Recopiez sans rien changer le passage du texte sur le Tour de France cycliste qui commence par « Que peut-on lui » et se poursuit jusqu'à « peut éliminer l'argent. ».

━━ Texte à lire

Dans un précédent article, nous avons présenté l'aspect
géographique assez singulier du prochain Tour de France cycliste. La formule de
la plus grande épreuve sportive organisée dans le monde est, dans sa version
1951, moins originale. Les équipes nationales, auxquelles sont adjointes des
équipes régionales, ont été, en effet, conservées. Il a paru aux organisateurs
que, malgré des incidents provoqués par un chauvinisme outrancier, il n'y avait
pas lieu d'abandonner un mode de sélection qui a fait ses preuves. Il n'est pas
idéal, certes, mais il est difficile, sinon impossible, d'en imaginer un
meilleur.
Dans le passé, tout a été essayé par le fondateur du « Tour »,
l'inoubliable Henri Desgrange. Tout d'abord, le classement a été individuel.
Chaque concurrent était censé défendre sa chance personnellement, sans aide
aucune. Mais, bien vite, on s'est aperçu que, malgré le règlement, des
coalitions s'organisaient, que des coureurs peu ambitieux ou doutant de leur
valeur se mettaient au service de certains chefs de file. L'industrie du cycle,
vivace et entreprenante, ne pouvait, d'autre part, demeurer étrangère à une
manifestation dont ses productions constituaient, en quelque sorte, la matière
première.
Évincées officiellement, les marques de vélos ne se
résignaient pas à ne pas soutenir, dans la coulisse, les hommes qui, le reste
de l'année, portaient leurs couleurs.
Il est sage d'admettre ce qu'on est incapable d'interdire.
Les équipes de marques furent reconnues et se partagèrent le lot des engagés, les
laissés pour compte étant relégués dans une catégorie secondaire dite — assez
comiquement — des « touristes-routiers ». Des abus — qu'il est
inutile de rappeler — se produisirent. D'autre part, un déséquilibre des forces
en présence se manifestait dès avant le départ de la course ; des maisons
particulièrement puissantes s'assuraient le monopole des « cracks »
réputés, et la lutte était par trop inégale.
On assista à des tâtonnements. On vit les coureurs dotés par
les organisateurs de machines d'une même fabrication anonyme. Puis, enfin, on
en vint à la formule encore en vigueur, qui, d'année en année, ne subit guère
que des retouches superficielles.
Que peut-on lui reprocher ? Le public, partisan de la
simplicité et de la justice, préférera toujours les luttes d'homme à homme,
sans intervention extérieure. Son désir s'exprime par les mots dont un
journaliste sportif terminait naguère ses articles : « Que le
meilleur gagne ! » Il lui déplaît que des coureurs sacrifient leurs
chances pour collaborer au succès d'une vedette. Ces coureurs — moins déshérités
qu'on ne le suppose, d'ordinaire — ont reçu le surnom, quelque peu péjoratif,
de « domestiques ». On les plaint d’être astreints à des tâches
ingrates et obscures. Cet apitoiement dénote un bon naturel, mais il n'est pas
tout à fait légitime.
Quand il s'agit de sport professionnel, on ne peut éliminer l'argent.

━━━━
━━ Matériel fourni

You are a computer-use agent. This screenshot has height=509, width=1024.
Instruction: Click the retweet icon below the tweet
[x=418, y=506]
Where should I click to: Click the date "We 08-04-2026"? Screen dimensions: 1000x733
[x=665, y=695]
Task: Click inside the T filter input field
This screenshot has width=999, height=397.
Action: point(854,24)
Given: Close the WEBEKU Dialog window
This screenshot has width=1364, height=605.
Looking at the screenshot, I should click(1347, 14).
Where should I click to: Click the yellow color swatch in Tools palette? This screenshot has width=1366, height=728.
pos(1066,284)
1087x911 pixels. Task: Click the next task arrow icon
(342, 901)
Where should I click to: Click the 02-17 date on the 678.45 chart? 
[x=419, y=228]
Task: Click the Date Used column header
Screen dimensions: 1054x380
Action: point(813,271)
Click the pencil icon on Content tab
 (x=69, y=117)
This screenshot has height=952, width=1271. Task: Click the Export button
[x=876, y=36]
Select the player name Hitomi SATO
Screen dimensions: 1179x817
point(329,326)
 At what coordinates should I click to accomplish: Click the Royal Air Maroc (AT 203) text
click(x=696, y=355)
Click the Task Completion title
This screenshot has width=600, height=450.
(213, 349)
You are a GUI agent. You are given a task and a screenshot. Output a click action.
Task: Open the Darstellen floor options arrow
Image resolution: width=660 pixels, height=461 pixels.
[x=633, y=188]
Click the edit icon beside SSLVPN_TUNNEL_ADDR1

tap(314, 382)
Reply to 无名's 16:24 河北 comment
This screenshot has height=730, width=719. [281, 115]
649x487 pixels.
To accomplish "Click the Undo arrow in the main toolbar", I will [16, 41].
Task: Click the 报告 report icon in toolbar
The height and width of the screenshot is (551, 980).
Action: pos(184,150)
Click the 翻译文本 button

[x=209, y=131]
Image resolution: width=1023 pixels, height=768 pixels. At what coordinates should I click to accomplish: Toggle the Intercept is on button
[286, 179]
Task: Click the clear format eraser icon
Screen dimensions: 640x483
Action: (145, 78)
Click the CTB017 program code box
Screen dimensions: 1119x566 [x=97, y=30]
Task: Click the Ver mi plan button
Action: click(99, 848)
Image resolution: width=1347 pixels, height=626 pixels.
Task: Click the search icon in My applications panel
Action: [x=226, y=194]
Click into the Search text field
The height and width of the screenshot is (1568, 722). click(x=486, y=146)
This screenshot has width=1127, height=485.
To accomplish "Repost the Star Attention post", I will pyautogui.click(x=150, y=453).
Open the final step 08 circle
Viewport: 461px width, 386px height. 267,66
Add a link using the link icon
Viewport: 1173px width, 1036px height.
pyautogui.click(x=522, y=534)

━━━━

### Corrigé
Que peut-on lui reprocher ? Le public, partisan de la
simplicité et de la justice, préférera toujours les luttes d'homme à homme,
sans intervention extérieure. Son désir s'exprime par les mots dont un
journaliste sportif terminait naguère ses articles : « Que le
meilleur gagne ! » Il lui déplaît que des coureurs sacrifient leurs
chances pour collaborer au succès d'une vedette. Ces coureurs — moins déshérités
qu'on ne le suppose, d'ordinaire — ont reçu le surnom, quelque peu péjoratif,
de « domestiques ». On les plaint d’être astreints à des tâches
ingrates et obscures. Cet apitoiement dénote un bon naturel, mais il n'est pas
tout à fait légitime.
Quand il s'agit de sport professionnel, on ne peut éliminer l'argent.